I was diagnosed with Graves' Disease a week later at 21 years old. Graves' is an autoimmune disorder that causes the thyroid gland to attack the body. If left untreated for long enough, it can lead to heart problems and even death. In June of 2005, I ingested radioactive iodine to destroy my thyroid gland and have been taking a high dose of a synthetic thyroid hormone ever since. As much as I try not to use Graves' as an excuse for my inability to lose weight, it does play a role. I can't do activities that raise my heart rate too much because of the damage already caused to my heart from the disease going untreated for so many years. It's hard for me to wake up in the morning when I haven't had my meds yet so early morning workout opportunities are shot. Depression starts to creep in every time my levels are low and then I don't feel like doing much of anything, especially exercising.
I have tried yoga, pilates, zumba, tae-bo, walking, running, aerobics, countless workout dvds, and cardio kickboxing. I even had a personal trainer who I met with 3 days a week for 6 months when I was 25. While I lost some inches, my trainer was shocked to find that, at the end of the 6 months, I had not lost one single pound. My doctor still hasn't quite figured that one out either.
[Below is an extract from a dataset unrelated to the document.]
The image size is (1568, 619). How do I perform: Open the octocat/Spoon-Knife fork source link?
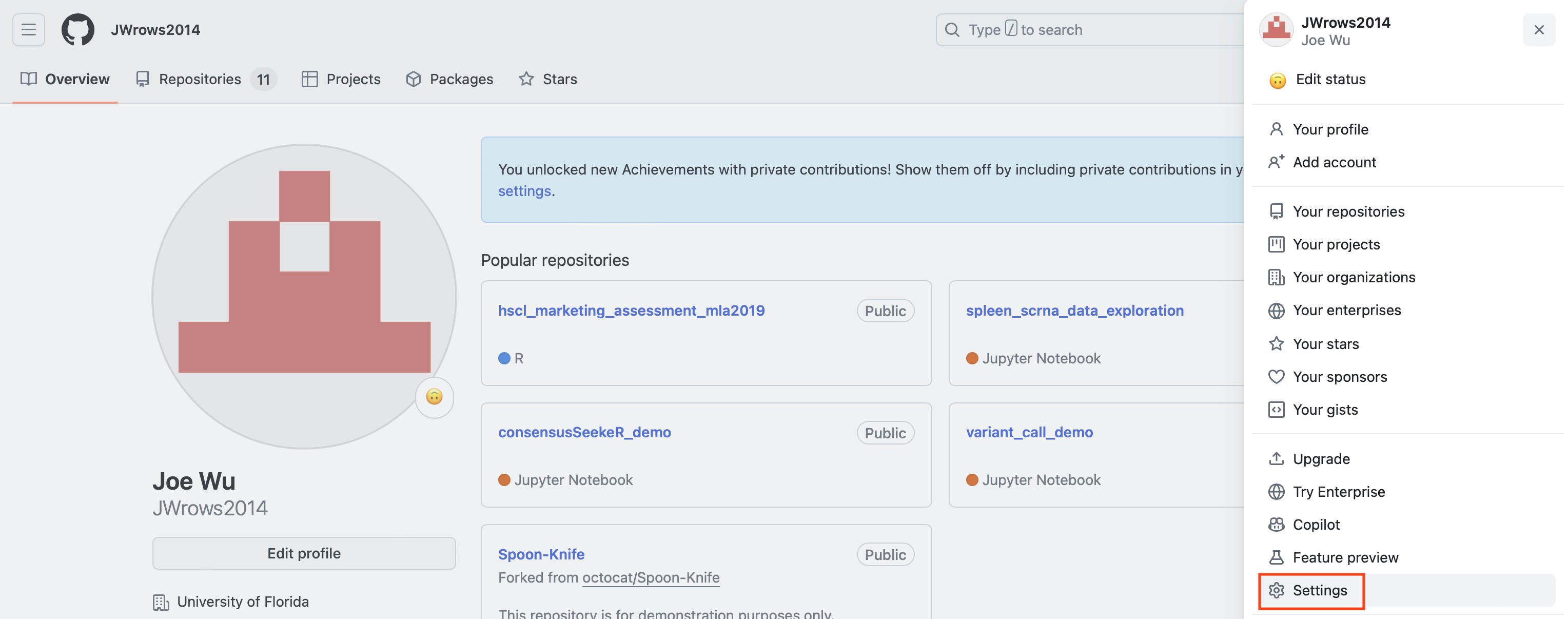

I know you might be thinking, maybe it's my diet, right? I have a very simple diet. A typical week of meals consists of oatmeal or low fat yogurt with granola for breakfast, salad with lean protein or a vegetable wrap for lunch, and lean meat, brown rice, and vegetables for dinner. I snack on almonds, fruit, and vegetables. Occasionally, I'll have ice cream or dark chocolate for a treat. I enjoy a glass of wine now and then. I don't drink soda and I stay away from sugar as much as possible. I have my cheat days, of course, but overall my diet is very healthy. I don't eat cheese, red meat, or eggs, and I don't drink milk, yet I have high cholesterol. I am 5'4" and currently weigh between 160 and 165lbs depending on the week. I know some of you will read that and think, "That's not fat!" or "I weigh over 200 lbs! What is she complaining about!?"
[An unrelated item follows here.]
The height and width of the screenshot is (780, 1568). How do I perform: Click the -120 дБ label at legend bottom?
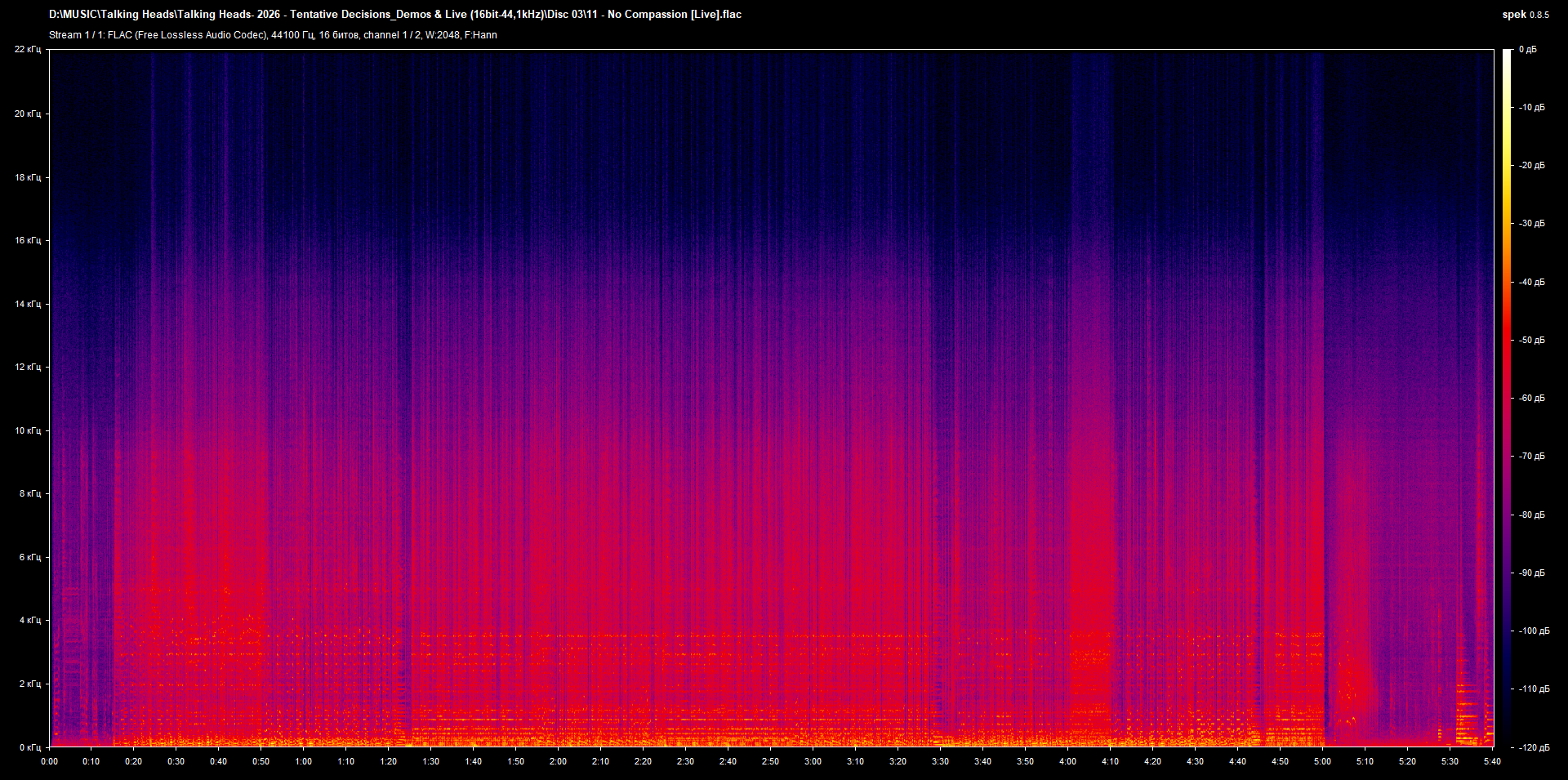[x=1533, y=746]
Here's the thing: I have to be as healthy as possible to get pregnant. For a woman with Graves' Disease, it is difficult enough to conceive without any additional complications. Before I got married, I had to have blood work done every six months to check my thyroid levels, and if the levels were off, my medication was adjusted. Now that I am trying to conceive, I have to have blood work done every month, since if my levels are off, it is almost impossible for conception to occur. My doctor recently told me that my weight may also hinder my chances. According to the BMI (Body Mass Index), I fall into the 25 - 29.9 category. Overweight. The Center for Disease Control and Prevention website says of people in that category, "try to avoid gaining additional weight. Additionally, if you are overweight with other risk factors (such as high LDL cholesterol, low HDL cholesterol, or high blood pressure), you should try to lose weight." A healthy weight for me would be between 108 and 145. I am not doing this to be a size 2 or weigh 100 lbs. I just want to be healthy so I have a better chance at being a mom.